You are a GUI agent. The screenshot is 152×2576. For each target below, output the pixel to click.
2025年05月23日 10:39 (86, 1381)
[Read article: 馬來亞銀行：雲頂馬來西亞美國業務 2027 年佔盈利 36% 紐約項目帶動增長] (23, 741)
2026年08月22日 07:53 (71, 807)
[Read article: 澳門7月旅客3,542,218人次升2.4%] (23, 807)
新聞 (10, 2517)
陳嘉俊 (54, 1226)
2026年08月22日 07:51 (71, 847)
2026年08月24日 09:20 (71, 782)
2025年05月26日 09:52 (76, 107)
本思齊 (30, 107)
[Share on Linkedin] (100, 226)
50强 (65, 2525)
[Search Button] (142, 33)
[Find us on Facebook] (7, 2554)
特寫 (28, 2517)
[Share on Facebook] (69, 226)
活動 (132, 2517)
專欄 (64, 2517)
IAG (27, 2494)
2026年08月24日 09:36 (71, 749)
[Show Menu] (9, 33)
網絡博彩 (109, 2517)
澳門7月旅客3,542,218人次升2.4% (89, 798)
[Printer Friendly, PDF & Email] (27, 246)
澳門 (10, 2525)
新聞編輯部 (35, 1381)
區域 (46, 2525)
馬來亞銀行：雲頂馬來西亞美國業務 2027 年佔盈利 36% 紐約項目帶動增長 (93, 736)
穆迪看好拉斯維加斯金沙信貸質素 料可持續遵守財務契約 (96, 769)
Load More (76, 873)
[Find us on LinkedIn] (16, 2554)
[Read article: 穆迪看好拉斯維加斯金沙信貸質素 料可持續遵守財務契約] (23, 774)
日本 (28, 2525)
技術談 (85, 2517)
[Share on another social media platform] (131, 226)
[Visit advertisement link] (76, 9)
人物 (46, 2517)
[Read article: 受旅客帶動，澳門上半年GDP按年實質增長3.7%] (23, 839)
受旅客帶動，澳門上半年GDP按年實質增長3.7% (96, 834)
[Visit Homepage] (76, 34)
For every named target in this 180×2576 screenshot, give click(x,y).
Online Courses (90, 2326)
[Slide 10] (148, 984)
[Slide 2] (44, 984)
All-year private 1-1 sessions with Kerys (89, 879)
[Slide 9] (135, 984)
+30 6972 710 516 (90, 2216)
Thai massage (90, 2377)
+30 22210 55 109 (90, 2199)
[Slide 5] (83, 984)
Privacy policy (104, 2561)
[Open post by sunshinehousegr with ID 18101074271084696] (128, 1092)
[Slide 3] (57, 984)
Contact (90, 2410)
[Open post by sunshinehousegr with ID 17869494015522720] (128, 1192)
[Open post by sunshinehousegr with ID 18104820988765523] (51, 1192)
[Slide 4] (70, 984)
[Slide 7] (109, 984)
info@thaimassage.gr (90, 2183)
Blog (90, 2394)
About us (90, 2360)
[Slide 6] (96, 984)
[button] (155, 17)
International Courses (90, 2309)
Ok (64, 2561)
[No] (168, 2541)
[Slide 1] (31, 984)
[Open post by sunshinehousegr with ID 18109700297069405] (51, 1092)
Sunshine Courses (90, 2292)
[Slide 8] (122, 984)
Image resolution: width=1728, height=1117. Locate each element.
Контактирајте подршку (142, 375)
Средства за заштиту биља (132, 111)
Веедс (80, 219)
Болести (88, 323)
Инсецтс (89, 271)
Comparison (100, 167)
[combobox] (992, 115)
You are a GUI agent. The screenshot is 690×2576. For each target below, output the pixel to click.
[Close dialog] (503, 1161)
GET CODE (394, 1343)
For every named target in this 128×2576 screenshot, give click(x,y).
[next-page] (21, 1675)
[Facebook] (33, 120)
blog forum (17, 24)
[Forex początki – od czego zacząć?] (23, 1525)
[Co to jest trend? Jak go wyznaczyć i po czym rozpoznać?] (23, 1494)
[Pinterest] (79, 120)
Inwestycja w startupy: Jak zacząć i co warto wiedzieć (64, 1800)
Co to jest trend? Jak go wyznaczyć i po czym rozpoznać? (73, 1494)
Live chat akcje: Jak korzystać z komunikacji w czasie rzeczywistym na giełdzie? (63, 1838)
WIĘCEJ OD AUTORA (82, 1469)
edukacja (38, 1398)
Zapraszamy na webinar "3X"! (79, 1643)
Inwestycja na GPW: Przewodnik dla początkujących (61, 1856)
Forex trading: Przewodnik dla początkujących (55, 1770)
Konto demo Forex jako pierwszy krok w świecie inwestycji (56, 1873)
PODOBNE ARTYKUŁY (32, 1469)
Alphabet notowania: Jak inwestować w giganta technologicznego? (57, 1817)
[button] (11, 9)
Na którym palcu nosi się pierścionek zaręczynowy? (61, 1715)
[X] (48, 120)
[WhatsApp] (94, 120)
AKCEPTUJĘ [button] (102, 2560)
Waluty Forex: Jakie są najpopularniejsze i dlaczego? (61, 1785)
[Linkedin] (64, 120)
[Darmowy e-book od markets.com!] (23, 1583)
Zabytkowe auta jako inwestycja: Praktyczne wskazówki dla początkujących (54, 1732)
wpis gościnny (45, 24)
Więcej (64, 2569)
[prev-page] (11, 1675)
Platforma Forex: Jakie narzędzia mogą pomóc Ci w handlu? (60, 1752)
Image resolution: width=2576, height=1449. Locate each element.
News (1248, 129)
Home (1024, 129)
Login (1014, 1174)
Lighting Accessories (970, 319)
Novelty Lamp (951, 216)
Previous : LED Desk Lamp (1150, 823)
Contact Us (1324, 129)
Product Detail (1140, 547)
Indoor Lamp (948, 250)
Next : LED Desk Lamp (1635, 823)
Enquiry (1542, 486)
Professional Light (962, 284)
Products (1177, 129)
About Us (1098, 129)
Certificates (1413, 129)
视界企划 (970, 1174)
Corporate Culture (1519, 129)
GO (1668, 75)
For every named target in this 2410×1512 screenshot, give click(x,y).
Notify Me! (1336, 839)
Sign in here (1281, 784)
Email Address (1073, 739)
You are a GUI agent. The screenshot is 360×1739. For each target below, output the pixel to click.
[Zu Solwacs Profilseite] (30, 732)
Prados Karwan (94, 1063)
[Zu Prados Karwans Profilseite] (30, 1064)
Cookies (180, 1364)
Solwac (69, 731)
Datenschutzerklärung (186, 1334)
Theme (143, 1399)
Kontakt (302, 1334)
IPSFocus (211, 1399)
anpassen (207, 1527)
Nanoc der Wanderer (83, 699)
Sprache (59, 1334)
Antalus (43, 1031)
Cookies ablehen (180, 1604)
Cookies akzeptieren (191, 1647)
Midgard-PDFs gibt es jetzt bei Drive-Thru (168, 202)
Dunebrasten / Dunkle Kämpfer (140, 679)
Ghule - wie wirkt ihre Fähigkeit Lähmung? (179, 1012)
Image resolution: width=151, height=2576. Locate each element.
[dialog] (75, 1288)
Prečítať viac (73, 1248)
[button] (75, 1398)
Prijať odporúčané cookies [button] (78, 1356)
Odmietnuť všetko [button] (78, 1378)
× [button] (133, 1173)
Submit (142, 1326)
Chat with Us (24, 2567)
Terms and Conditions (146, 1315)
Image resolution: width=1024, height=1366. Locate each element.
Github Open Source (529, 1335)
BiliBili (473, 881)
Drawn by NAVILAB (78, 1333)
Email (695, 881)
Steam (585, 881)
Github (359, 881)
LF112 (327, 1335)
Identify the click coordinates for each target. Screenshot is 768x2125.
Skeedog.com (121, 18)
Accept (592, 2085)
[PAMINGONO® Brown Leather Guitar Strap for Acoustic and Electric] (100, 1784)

--

_HOW TO COMPLETE THIS TASK_: Scanning the listing, tally the lines with "Courses" in them and state the number by itself.

_RESPONSE BELOW_: 3